T.S. Eliot & The Modernists
Born: 1888; Died 1965. T.S. Eliot famously remarked that he was a "classicist in literature, royalist in politics, and an Anglo-Catholic in religion". He felt he was both a "New Englander and a Southwesterner"-- he was born in St. Louis and died in London; both America and
England try to claim him as one of their own. His family visited Boston every summer and kept a connection to New England. He attended Harvard and excelled-- he received an M.A. in English Lit. He was fluent in many languages, including French and German.
In 1908, while browsing through the Harvard Library, Eliot came upon the book "The Symbolist Movement in Literature" by Arthur Symons; this book changed his life. His introduction to Symbolist poetry, (Remember Rimbaud), esp. Jules Laforgue, gave Eliot his own voice. He said that these were the poets from who "he first learned ot speak". He became Secretary of Harvard's literary magazine, the "Advocate". He would eventually return to Harvard to work on his Doctorate. In 1910, he spent the fall in Paris, France, where he "entered the intellectual life of France"... he was able to meet numerous contemporary artists and writers.
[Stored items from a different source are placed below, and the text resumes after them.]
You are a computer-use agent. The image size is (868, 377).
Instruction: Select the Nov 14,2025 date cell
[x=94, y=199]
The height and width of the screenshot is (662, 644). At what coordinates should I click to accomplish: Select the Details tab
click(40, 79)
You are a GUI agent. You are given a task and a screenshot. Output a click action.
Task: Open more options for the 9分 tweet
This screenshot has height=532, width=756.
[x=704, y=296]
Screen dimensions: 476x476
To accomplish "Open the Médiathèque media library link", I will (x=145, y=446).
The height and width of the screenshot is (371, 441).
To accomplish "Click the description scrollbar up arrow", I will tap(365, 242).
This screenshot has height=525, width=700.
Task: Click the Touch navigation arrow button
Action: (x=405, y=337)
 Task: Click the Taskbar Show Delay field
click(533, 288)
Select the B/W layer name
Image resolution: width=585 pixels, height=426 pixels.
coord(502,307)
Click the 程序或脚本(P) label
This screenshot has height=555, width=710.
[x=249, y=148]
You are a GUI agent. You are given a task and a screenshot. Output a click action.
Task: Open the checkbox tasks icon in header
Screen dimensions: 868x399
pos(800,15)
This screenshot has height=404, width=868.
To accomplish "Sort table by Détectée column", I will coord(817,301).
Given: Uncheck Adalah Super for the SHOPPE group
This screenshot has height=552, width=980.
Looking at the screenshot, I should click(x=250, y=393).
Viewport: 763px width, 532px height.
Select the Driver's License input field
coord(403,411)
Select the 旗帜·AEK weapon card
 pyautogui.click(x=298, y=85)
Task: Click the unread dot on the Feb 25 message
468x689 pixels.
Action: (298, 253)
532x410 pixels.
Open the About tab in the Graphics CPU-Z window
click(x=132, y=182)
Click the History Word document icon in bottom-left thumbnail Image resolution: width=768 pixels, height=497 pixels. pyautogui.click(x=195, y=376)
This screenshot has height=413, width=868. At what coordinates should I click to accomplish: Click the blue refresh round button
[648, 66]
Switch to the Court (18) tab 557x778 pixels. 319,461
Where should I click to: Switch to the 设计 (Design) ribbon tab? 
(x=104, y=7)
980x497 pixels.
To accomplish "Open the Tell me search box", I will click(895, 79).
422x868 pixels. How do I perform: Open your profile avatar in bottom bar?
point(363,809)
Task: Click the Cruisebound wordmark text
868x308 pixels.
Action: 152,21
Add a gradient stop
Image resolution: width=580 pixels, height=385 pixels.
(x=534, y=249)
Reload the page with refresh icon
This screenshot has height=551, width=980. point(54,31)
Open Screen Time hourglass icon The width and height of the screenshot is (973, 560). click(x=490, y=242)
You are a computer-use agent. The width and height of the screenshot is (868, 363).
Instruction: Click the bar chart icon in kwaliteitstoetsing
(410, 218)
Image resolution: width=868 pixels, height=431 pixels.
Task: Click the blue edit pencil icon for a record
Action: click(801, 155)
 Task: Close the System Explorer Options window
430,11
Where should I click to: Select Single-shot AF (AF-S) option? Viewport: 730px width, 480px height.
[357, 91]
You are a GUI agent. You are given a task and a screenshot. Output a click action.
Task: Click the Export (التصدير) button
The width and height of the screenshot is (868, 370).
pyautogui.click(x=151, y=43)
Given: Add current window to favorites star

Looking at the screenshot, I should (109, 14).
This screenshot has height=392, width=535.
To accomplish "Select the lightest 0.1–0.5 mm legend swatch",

It was here that he met Jean Verdenal, a medical student who would later die in war, a friend to whom he'd dedicate "Prufrock".
"In 1910 and 1911 Eliot copied into a leather notebook the poems that would establish his reputation: "The Love Song of J. Alfred Prufrock," "Portrait of a Lady," "La Figlia Che Piange," "Preludes," and "Rhapsody on a Windy Night." Combining some of the robustness of Robert Browning's monologues with the incantatory elegance of symbolist verse, and compacting Laforgue's poetry of alienation with the moral earnestness of what Eliot once called "Boston doubt," these poems explore the subtleties of the unconscious with a caustic wit. Their effect was both unique and compelling, and their assurance staggered his contemporaries who were privileged to read them in manuscript.His friend Conrad Aiken, for example, marveled at "how sharp and complete and sui generis the whole thing was, from the outset. The wholeness is there, from the very beginning."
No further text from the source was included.